I agree such limits make sense if the integrity of the index is at risk,
e.g. IW does enforce a max number of unique documents in one index.
But for number of fields, as long as we expose the API, then the layer
above Lucene can handle soft/hard limits, notifying the user correctly,
rejecting updates, etc.?
Mike McCandless
http://blog.mikemccandless.com On Thu, Jan 14, 2021 at 5:36 PM Marcus Eagan <marcuseagan@gmail.com> wrote:
> I like Oren's idea and Simon's proposal of unlimited by default but
> configurable.
> Marcus
>
> On Thu, Jan 14, 2021 at 12:16 AM Simon Willnauer <
> simon.willnauer@gmail.com> wrote:
>
>> I personally have pretty positive experience with what I call softlimits.
>> At elastic we use them all over the place to catch issues when a user
>> likely misconfigures something or if there is likely a issue on the users
>> end.
>> I think having an option on the IW that allows to limit the fieldnumbers.
>> We can even extract a general limits object with total num docs etc. if we
>> want.

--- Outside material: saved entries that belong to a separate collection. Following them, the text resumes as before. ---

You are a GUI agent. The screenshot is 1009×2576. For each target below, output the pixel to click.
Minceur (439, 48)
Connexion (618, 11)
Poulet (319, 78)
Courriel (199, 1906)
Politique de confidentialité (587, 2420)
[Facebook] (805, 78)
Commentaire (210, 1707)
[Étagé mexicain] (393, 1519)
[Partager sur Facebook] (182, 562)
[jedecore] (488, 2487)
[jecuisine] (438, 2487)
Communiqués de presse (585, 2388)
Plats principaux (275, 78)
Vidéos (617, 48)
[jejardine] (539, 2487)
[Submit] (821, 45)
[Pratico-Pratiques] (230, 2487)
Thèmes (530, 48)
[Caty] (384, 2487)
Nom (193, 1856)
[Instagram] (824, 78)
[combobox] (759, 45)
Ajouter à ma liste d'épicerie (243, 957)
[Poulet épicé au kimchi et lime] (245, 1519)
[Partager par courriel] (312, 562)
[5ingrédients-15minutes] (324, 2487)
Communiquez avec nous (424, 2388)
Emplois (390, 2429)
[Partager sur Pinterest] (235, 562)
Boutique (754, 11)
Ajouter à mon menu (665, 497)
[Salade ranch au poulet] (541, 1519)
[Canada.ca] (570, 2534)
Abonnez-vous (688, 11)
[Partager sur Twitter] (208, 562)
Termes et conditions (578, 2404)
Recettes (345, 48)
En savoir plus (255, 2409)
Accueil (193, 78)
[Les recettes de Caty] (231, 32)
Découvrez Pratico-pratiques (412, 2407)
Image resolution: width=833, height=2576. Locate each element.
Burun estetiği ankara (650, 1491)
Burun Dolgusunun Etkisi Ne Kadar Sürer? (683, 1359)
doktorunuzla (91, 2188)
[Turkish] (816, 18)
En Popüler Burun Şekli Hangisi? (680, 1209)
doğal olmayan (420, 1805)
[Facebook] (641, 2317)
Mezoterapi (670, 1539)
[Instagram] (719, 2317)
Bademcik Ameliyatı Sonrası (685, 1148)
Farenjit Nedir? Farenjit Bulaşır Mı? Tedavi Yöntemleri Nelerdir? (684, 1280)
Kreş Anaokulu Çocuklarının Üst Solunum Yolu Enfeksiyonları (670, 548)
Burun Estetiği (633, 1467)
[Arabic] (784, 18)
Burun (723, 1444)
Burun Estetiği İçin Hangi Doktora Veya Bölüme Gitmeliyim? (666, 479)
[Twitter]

We can still set stuff to unlimited by default.
>>
>> WDYT
>>
>> Sent from a mobile device
>>
>> On 14. Jan 2021, at 06:36, David Smiley <dsmiley@apache.org> wrote:
>>
>> ?
>> I don't like the idea of IndexWriter limiting field names, but I do like
>> the idea of un-deprecating that method, which appeared to have a trivial
>> implementation. Try commenting on the issue of it's deprecations, which
>> has various watchers to get their attention.
>>
>> ~ David Smiley
>> Apache Lucene/Solr Search Developer
>> http://www.linkedin.com/in/davidwsmiley
>>
>>
>> On Wed, Jan 13, 2021 at 5:02 PM Oren Ovadia
>> <oren.ovadia@mongodb.com.invalid> wrote:
>>
>>> Hi All,
>>>
>>> I work on Lucene at MongoDB.
>>>
>>> I would like to limit the amount of fields in an index to prevent
>>> tenants from causing a mapping explosion.
>>>
>>> Since IndexWriter.getFieldNames has been deprecated
>>> <https://issues.apache.org/jira/browse/LUCENE-8909>, there is no way to
>>> do this without using a reader (which comes with a set of problems
>>> regarding flush/commit rates).
>>>
>>> Would love to add to Lucene the ability to have IndexWriters limiting
>>> the number of fields. Curious to hear your thoughts.
>>>
>>> Thanks,
>>> Oren
>>>
>>>
>
> --
> Marcus Eagan
>
>